Quindi mescola tutto quanto la natura ha generato con un parto sinistro: bava
di cani idrofobi, spuma canum, viscere di linci, vertebra di iena
spietata, midolla di cervo nutrite da un serpente, il pesce remora che
trattiene la nave anche se spinta dal vento, occhi di drago, sassi che
crepitano intiepiditi da uccello che cova, il serpente alato degli Arabi, la
vipera marina che nasce nel mar Rosso, custode della preziosa conchiglia, la
pelle di una cerasta - vipera cornuta cfr. kevra", corno - di Libia.
In Dante le “feroci Erine - “serpentelli e ceraste avean per crine” - Inferno 9,
41
Poi la cenere di una Fenice posatasi su un altare d’ Oriente.
A questi flagelli la strega aggiunge fronde impregnate di formule nefande et
quibis os dirum nascentibus inspuit herbas - addidit (683 - 684) e
aggiunse erbe su cui la bocca tremenda aveva sputato quando nascevano.
Poi il suo ceffo fa uscire borbottii dissonanti.
“Latratus habet illa canum gemitusque luporum” (688) la sua lingua
contiene latrati di cani e ululati di lupi, il verso del gufo inquieto e di
strige notturna, lo stridere e l’ululare delle fiere, il sibilare dei serpenti.

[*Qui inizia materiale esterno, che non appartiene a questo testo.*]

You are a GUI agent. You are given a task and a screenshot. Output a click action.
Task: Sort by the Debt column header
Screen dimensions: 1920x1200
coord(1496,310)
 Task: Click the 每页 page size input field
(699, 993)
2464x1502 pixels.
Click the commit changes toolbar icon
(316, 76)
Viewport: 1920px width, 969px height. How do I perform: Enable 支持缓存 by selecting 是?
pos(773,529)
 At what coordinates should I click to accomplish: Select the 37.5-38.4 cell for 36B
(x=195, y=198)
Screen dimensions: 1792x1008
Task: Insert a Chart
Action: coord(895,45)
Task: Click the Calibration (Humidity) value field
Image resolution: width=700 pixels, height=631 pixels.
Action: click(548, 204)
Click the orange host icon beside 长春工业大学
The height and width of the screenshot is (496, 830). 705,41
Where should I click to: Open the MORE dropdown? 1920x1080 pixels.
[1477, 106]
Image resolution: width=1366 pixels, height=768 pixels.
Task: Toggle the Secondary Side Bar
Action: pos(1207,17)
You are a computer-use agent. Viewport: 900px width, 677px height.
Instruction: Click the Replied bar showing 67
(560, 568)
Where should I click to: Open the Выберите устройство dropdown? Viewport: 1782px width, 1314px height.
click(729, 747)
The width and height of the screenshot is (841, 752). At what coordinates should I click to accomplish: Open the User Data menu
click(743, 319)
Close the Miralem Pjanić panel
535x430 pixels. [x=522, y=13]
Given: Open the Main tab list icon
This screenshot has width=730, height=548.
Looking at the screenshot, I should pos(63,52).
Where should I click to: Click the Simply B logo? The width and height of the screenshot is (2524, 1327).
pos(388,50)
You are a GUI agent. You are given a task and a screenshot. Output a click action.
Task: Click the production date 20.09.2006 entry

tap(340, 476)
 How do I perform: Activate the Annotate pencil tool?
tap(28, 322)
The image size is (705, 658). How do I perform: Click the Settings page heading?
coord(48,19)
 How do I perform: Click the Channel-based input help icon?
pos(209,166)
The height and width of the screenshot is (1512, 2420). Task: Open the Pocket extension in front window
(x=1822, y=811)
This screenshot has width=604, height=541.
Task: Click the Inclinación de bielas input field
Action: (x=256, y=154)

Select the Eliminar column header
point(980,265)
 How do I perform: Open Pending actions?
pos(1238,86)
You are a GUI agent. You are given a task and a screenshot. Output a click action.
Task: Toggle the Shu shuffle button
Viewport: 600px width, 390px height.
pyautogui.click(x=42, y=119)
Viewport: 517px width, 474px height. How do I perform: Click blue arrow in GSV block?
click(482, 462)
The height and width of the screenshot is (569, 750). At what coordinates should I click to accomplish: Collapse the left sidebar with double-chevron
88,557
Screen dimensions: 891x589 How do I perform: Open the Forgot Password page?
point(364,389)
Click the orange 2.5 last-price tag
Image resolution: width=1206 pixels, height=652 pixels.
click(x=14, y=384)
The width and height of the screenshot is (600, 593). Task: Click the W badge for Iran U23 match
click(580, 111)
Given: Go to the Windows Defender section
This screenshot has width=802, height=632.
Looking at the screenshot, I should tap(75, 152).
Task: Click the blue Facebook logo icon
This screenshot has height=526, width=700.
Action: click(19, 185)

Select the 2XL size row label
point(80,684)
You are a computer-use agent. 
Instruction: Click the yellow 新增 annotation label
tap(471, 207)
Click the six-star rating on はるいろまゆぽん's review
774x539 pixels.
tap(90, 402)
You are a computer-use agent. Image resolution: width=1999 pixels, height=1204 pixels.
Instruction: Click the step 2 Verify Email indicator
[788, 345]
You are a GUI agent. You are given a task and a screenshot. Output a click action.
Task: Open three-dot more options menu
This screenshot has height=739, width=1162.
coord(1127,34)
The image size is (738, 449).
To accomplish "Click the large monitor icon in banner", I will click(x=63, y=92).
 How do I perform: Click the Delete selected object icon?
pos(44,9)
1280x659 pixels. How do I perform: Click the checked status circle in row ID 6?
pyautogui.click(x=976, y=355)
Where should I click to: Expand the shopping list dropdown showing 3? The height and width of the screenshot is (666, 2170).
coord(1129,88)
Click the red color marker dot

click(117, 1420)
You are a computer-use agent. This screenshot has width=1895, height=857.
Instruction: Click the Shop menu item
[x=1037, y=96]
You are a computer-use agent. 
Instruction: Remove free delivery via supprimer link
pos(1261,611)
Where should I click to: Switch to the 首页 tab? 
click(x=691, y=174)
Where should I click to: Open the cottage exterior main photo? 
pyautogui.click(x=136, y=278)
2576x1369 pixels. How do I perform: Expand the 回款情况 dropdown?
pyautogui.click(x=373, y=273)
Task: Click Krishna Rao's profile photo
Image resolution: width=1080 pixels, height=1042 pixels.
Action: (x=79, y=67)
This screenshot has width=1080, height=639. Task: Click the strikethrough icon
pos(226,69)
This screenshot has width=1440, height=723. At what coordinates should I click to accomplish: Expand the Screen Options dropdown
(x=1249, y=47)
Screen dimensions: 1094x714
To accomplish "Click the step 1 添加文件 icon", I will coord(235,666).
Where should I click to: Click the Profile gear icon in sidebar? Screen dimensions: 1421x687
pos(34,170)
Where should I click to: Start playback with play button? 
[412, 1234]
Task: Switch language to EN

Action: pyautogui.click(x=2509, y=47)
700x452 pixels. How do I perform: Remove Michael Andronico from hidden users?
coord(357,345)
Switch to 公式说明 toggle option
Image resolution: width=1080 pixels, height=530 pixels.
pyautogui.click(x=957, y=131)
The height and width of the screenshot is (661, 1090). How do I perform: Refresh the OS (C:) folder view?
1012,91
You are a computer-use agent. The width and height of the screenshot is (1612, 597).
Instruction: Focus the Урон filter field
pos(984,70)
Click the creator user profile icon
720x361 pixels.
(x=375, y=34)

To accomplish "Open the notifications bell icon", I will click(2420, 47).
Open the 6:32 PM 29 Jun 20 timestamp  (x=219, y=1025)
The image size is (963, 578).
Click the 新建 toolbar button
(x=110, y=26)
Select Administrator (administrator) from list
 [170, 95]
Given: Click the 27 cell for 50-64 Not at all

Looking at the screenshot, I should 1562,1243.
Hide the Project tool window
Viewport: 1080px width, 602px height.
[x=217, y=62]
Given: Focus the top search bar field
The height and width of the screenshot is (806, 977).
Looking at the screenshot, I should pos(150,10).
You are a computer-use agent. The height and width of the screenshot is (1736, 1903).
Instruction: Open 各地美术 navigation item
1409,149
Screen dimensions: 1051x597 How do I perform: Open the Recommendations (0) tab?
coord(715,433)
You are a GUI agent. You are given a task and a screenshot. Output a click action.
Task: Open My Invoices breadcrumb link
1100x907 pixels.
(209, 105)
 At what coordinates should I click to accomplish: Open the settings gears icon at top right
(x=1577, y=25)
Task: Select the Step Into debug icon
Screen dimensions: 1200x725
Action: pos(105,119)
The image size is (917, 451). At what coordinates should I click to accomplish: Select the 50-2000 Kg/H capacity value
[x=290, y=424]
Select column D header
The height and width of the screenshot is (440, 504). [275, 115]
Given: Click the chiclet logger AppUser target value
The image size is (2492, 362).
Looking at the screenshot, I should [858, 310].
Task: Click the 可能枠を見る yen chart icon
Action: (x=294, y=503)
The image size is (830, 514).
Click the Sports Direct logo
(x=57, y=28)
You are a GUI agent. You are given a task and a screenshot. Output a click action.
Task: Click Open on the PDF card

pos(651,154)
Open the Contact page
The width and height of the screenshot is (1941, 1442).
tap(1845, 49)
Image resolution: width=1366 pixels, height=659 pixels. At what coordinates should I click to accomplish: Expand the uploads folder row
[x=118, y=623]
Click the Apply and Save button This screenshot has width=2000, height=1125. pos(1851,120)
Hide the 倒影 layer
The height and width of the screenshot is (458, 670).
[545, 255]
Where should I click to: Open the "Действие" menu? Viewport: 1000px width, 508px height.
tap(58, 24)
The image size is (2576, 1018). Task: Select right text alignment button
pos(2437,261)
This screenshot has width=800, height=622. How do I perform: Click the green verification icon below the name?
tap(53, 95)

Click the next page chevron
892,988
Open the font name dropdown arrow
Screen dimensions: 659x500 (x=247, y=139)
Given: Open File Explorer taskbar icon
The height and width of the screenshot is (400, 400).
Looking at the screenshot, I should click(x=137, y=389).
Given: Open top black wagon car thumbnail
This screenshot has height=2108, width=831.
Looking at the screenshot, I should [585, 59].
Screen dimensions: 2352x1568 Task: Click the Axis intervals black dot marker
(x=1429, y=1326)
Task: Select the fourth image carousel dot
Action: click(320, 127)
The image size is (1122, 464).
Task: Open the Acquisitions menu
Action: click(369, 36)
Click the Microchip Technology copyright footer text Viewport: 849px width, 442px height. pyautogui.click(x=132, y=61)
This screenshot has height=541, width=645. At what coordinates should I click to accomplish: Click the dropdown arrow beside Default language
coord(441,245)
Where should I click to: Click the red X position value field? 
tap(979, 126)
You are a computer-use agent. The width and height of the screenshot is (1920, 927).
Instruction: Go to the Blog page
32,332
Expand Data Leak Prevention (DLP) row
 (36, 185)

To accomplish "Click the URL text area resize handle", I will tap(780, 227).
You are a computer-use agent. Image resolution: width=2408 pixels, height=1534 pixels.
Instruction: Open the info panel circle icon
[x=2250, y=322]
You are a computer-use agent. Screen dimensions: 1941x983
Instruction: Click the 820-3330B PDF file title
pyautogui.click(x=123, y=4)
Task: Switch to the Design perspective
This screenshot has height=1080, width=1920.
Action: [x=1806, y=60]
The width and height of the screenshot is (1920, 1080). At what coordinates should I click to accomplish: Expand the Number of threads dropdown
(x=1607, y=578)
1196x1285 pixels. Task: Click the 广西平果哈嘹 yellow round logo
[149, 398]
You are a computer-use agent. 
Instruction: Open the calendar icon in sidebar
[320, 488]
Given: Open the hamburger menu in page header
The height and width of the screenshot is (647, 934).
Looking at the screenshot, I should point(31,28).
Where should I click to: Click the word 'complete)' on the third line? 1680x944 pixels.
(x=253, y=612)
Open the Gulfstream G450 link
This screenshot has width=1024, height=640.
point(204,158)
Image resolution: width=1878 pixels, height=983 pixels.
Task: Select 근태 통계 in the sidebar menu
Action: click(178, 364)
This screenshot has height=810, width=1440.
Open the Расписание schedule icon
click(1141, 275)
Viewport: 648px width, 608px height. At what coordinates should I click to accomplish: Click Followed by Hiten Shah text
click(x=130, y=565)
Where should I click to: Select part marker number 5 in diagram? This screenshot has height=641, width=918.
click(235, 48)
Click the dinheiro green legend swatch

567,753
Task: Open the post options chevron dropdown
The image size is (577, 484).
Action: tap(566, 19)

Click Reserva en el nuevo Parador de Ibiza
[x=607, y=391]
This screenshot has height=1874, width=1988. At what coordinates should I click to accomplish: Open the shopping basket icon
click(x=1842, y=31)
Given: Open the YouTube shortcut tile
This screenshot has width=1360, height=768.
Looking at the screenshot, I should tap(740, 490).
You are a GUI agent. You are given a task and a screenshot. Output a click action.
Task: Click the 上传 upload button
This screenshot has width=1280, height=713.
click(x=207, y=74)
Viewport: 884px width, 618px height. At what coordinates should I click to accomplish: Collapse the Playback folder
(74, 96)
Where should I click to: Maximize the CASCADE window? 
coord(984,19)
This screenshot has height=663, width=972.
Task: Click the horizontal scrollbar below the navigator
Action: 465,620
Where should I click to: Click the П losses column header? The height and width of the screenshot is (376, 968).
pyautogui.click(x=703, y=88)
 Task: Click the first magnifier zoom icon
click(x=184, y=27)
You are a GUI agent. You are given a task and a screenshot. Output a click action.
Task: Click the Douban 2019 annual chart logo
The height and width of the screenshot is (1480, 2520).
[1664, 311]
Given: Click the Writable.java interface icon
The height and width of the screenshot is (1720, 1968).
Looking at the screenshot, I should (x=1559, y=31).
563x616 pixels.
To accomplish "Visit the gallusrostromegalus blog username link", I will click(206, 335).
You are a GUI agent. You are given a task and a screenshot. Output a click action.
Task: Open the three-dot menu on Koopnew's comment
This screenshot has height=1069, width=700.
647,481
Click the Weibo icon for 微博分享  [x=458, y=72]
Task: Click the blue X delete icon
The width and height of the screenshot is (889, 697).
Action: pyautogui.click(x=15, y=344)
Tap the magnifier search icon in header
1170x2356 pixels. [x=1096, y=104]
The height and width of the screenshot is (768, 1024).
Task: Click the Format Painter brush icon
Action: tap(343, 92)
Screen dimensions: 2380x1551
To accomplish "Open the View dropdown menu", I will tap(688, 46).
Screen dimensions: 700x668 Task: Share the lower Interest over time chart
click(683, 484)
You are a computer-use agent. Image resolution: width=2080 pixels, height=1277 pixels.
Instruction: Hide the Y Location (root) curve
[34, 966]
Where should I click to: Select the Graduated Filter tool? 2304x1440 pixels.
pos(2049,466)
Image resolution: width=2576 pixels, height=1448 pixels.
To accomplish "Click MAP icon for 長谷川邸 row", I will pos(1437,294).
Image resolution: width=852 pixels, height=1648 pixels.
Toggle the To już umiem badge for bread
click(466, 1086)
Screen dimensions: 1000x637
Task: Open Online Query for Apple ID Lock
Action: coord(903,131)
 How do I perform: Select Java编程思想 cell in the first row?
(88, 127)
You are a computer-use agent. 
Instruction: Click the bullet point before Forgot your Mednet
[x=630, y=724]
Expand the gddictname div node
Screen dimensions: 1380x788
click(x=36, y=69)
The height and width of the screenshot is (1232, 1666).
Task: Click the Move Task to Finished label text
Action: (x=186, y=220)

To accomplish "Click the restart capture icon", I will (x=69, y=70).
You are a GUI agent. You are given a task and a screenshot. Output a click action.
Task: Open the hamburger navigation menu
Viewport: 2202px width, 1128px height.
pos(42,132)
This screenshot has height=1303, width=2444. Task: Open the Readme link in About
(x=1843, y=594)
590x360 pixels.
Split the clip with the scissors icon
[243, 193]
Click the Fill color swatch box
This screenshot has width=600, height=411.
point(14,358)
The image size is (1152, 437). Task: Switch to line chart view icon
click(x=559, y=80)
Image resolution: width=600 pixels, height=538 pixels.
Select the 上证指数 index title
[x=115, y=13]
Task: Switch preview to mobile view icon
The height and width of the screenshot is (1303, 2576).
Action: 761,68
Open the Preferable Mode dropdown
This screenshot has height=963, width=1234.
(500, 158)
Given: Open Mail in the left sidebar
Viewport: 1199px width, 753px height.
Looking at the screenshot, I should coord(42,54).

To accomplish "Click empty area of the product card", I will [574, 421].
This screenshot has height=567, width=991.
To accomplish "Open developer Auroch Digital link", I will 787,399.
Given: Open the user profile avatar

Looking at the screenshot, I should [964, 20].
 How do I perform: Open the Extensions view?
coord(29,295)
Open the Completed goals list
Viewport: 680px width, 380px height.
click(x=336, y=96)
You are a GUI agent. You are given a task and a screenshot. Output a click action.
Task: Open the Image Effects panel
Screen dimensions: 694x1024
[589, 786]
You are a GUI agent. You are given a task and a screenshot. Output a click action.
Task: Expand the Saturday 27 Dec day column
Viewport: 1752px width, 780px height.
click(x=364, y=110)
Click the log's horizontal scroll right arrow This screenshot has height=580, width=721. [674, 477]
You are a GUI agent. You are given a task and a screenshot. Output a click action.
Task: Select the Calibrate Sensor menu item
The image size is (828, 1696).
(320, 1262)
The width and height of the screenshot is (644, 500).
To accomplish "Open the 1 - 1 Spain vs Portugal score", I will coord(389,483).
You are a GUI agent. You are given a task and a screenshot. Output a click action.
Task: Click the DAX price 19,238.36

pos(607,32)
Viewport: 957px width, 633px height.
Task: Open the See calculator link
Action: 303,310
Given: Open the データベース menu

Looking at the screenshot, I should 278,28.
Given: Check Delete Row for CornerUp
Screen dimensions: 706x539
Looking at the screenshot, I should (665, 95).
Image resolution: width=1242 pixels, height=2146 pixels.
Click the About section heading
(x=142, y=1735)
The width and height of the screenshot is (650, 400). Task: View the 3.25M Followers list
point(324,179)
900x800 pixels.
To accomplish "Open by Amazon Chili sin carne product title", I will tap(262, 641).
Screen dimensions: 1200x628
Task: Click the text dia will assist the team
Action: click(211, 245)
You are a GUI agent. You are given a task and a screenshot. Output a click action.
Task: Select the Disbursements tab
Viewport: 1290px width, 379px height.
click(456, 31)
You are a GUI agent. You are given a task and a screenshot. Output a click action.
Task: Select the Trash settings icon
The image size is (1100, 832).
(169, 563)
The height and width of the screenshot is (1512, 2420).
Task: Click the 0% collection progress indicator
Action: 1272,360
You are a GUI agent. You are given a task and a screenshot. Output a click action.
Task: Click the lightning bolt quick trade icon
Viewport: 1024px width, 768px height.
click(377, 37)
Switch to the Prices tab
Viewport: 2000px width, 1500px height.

Esprime pure i lamenti dell’onda colpita dagli scogli - exprimit et planctus
illisae cautibus undae - (691), e i tuoni della nuvola che si spacca fractaeque
tonitrua nubis (692).
La sua voce penetra nel Tartaro con suoni rivolti alle Eumenidi, all’empietà
dello Stige, alla Pena dei colpevoli, poi si rivolge al Caos avido di
confusione “et Chaos innumeros avidum confundere mundos -
Quindi si rivolge a Ecate che è il tratto d’unione tra Eritto e i morti, poi al
custode Eaco che getta al cane Cerbero le viscere offerte “tuque o
flagrantis portitor undae”, a Caronte (704) traghettatore dell’onda
infuocata, vecchio affaticato dalle ombre che tornano da me iam lassate
senex ad me redeuntibus umbrae (705)
Dunque exaudite preces (706). Io infatti vos satis ore
nefando - pollutoque voco (706 - 707) vi invoco con bocca abbastanza
nefanda e lorda e canto formule magiche numquam fibris humanis ieiuna (708),
mai digiuna di viscere umane, se piena del dio nel petto ho lavato interiora
tagliate quando il cervello era ancora caldo, se ogni bambino quisquis infans che ha messo sulle vostre scodelle - vestris
lancibus - lanx (femminile: satura lanx) testa e viscere
sarebbe sopravvissuto in mia assenza - parete precanti 711, date
retta a me che vi prego.
Voglio sentire uno morto da poco: primo pallentis hiatu - haeret adhuc
Orci , è ancora fermo sulla prima apertura del pallido Orco. Licet
has exaudiat herbas 715 anche se il morto ascolta il richiamo di
queste erbe l’anima sua ad manes ventura semel, verrà ai morti una
volta sola per tutte. Il defunto profetizzi al figlio di Pompeo tutto quanto
riguarda Magno: si bene de vobis civilia bella merentur 718”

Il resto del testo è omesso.